• **Problem to solve**
Among the entries below, only the lines from the one with "You are a computer-use" through the one with "Task: Click the example tab on iPhone chart" are wanted, reproduced exactly. Pictures are not wanted.

• **Data extract**
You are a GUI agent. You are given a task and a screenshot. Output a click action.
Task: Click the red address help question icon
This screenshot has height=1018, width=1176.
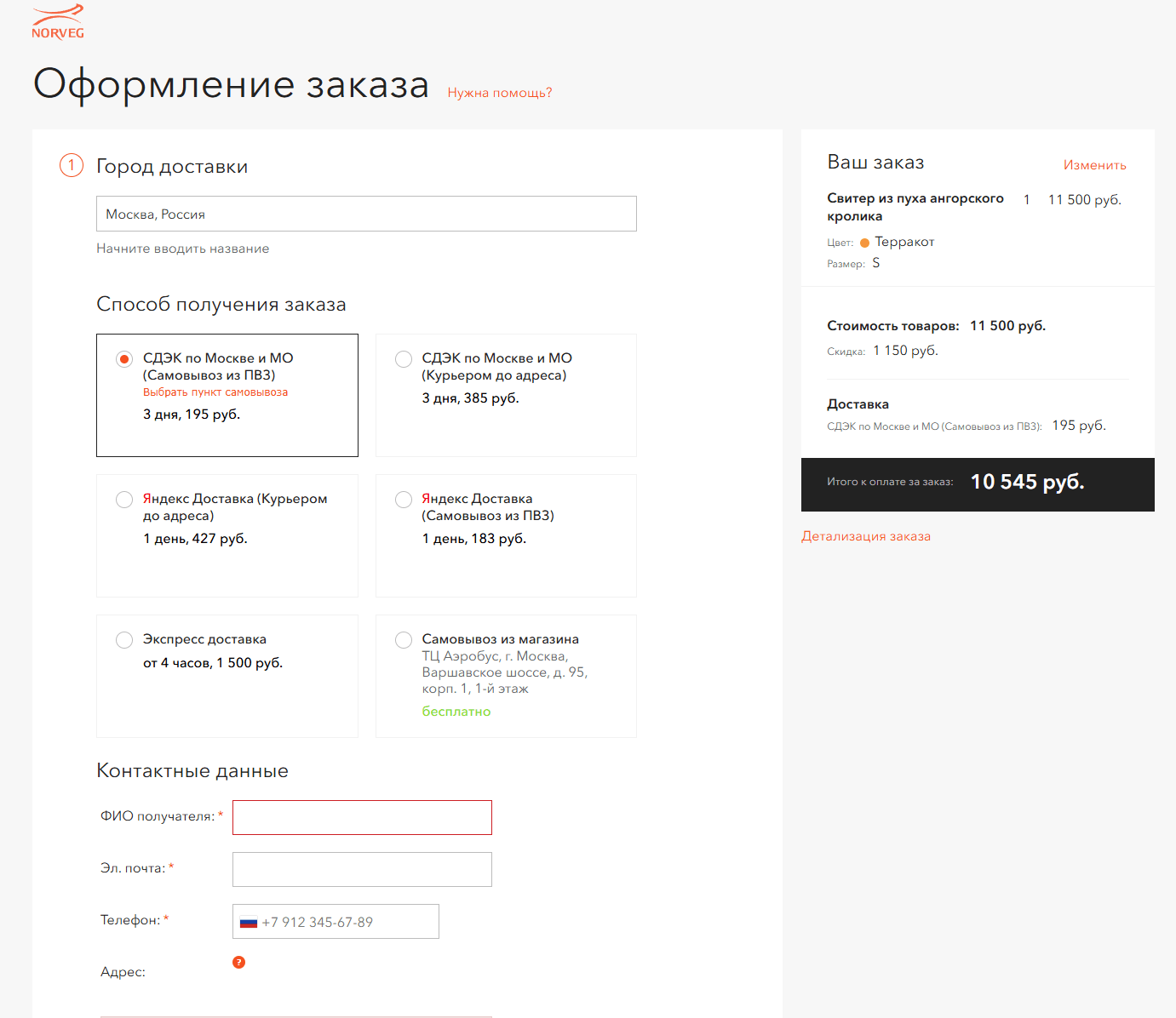(x=238, y=962)
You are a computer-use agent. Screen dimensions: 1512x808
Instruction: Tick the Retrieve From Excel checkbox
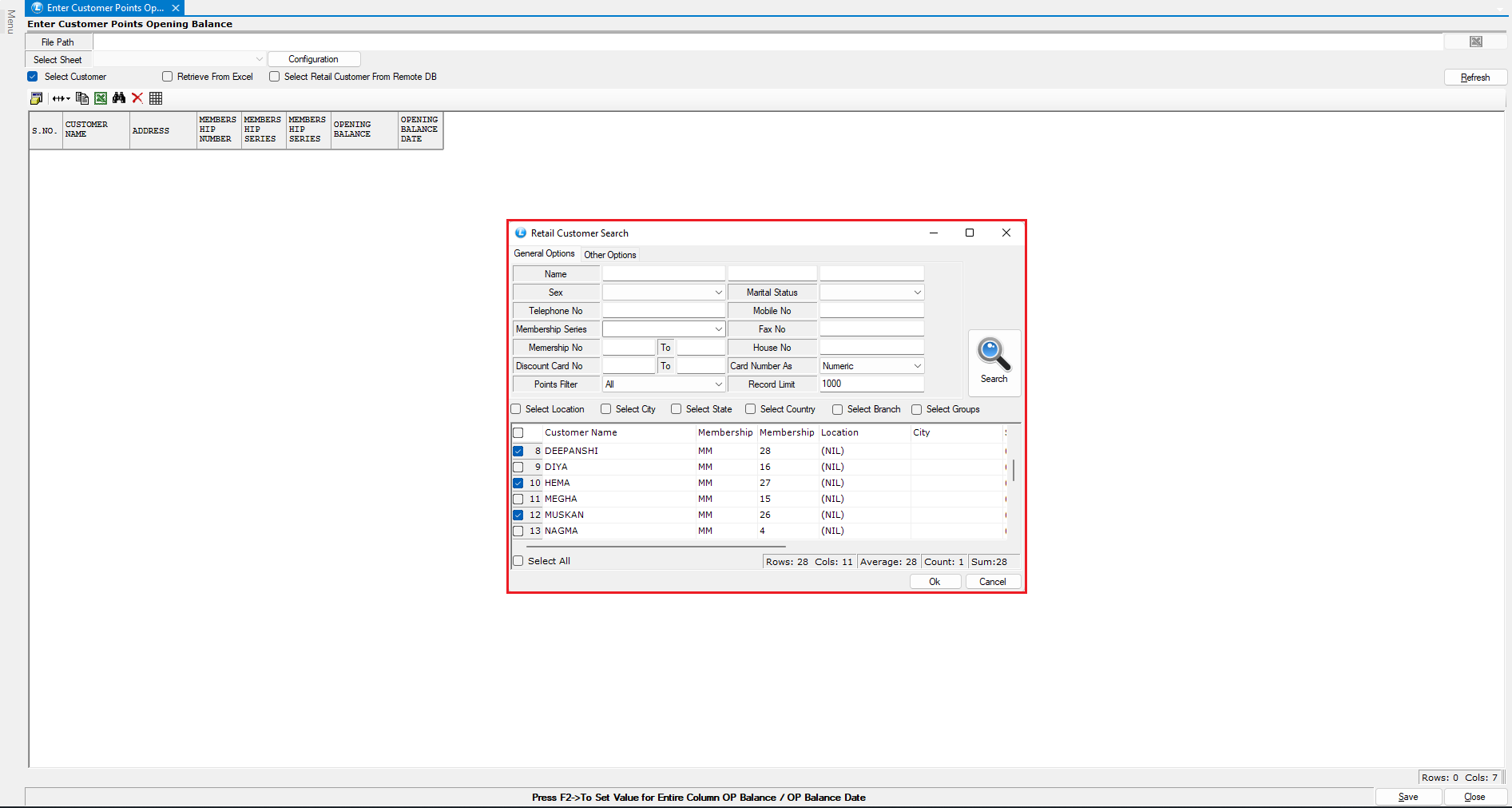click(168, 77)
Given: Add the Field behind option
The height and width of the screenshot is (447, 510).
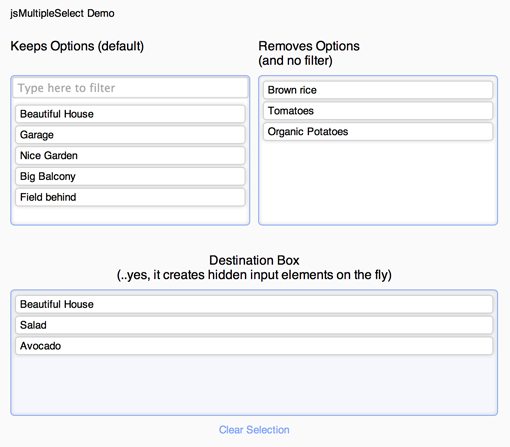Looking at the screenshot, I should [x=130, y=197].
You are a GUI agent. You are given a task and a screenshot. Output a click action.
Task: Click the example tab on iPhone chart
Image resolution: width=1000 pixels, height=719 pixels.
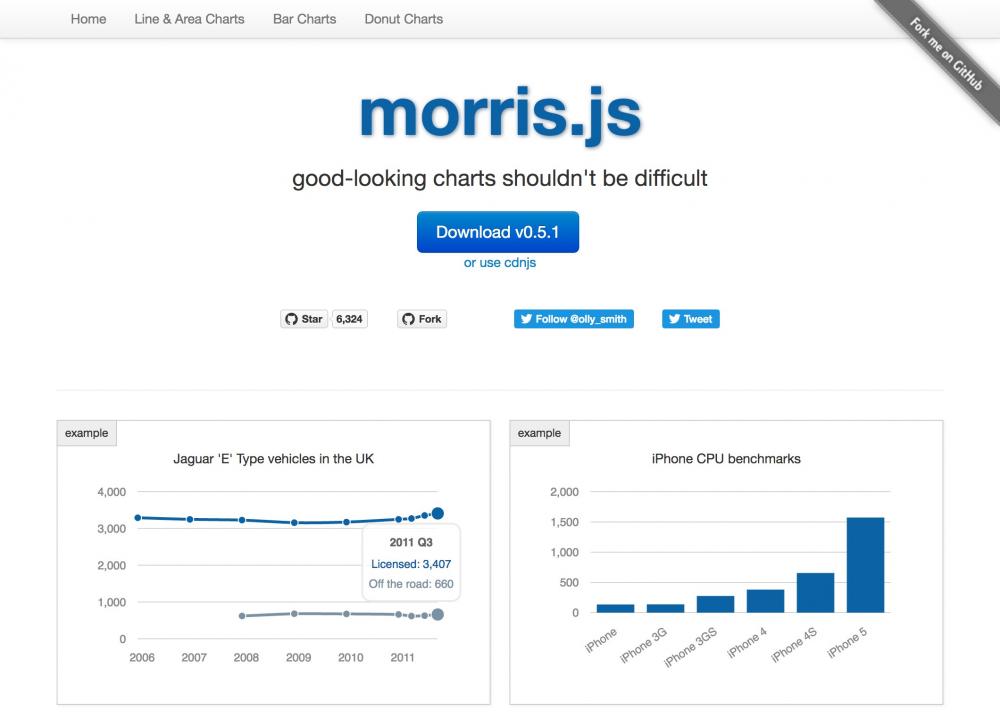tap(540, 433)
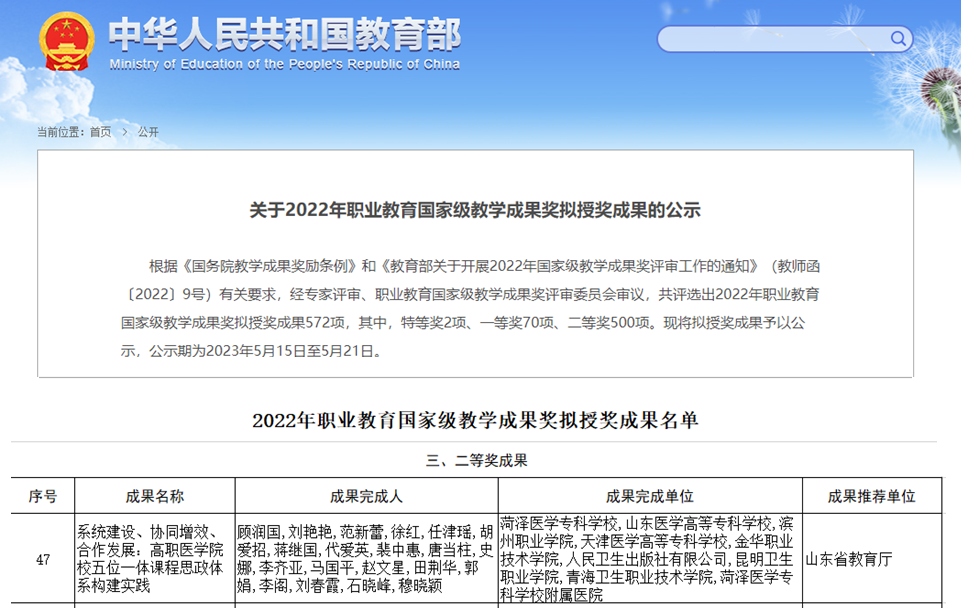Click the 关于2022年职业教育国家级教学成果奖 announcement title

pyautogui.click(x=475, y=210)

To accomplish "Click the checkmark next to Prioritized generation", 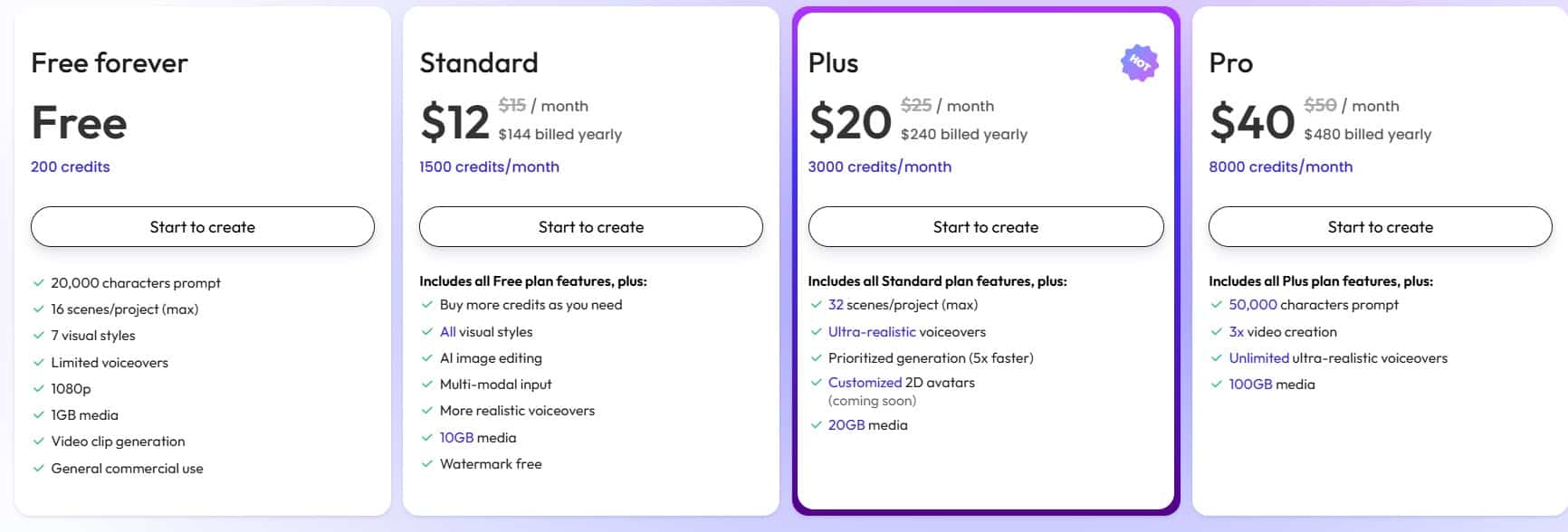I will click(x=817, y=357).

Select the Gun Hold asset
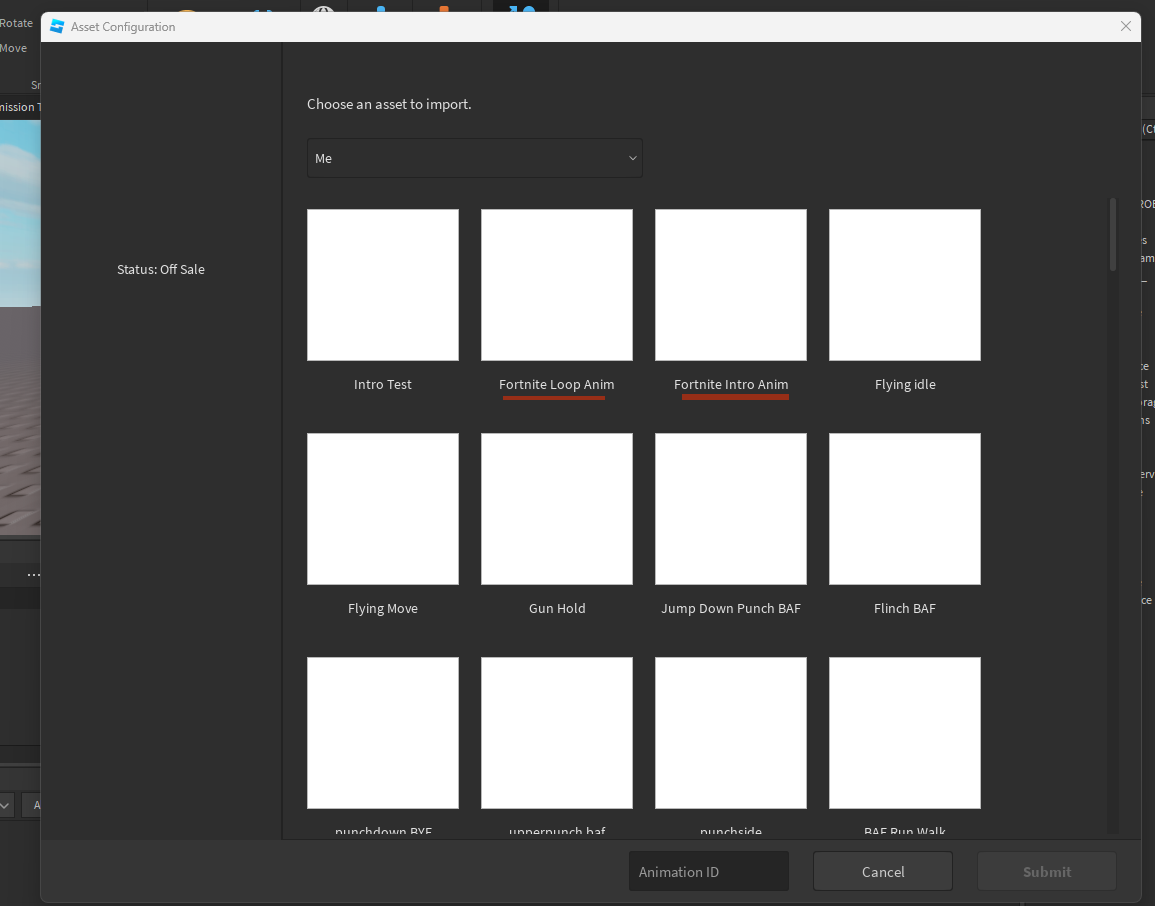tap(557, 508)

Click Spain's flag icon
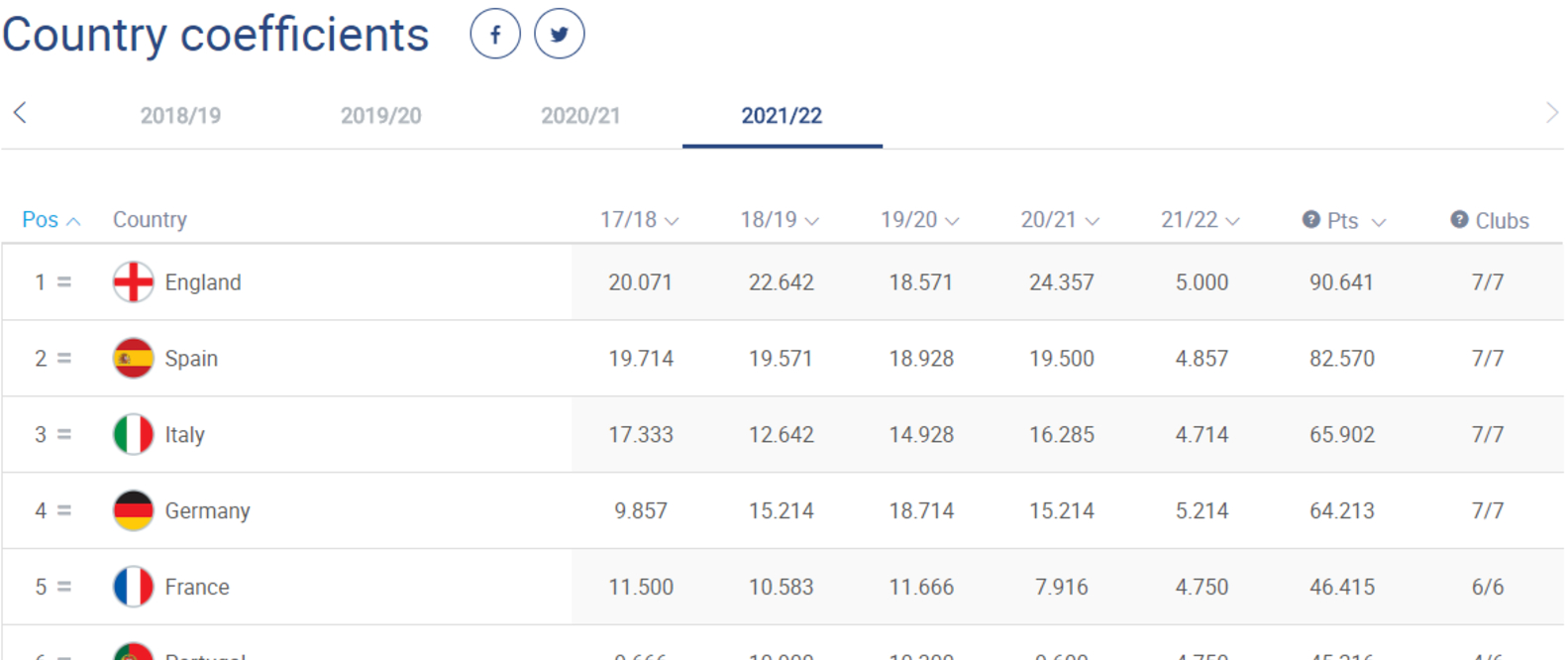tap(133, 359)
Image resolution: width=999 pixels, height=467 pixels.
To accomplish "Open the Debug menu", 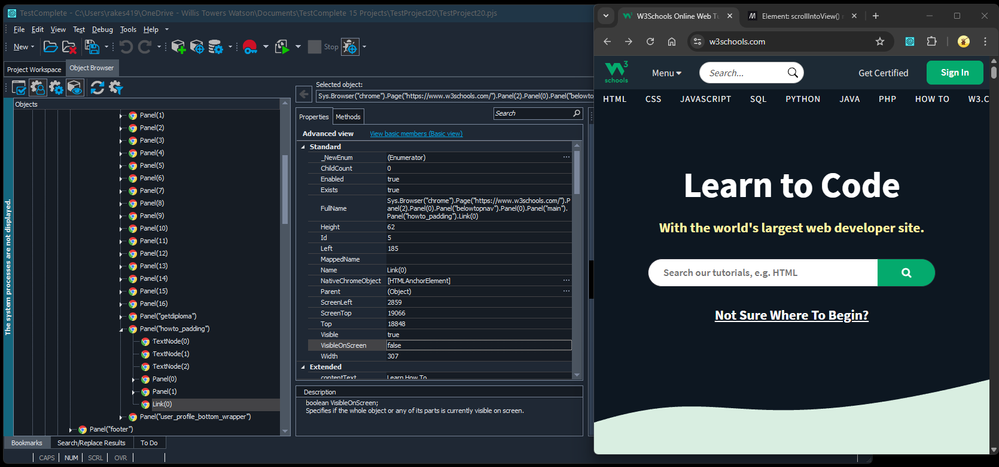I will 102,30.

• **Expected answer**
You are a computer-use agent. Screen dimensions: 1512x808
Instruction: Tick the Retrieve From Excel checkbox
click(168, 77)
Given: Add the Field behind option
The height and width of the screenshot is (447, 510).
Looking at the screenshot, I should [x=130, y=197].
You are a GUI agent. You are given a task and a screenshot. Output a click action.
Task: Click the example tab on iPhone chart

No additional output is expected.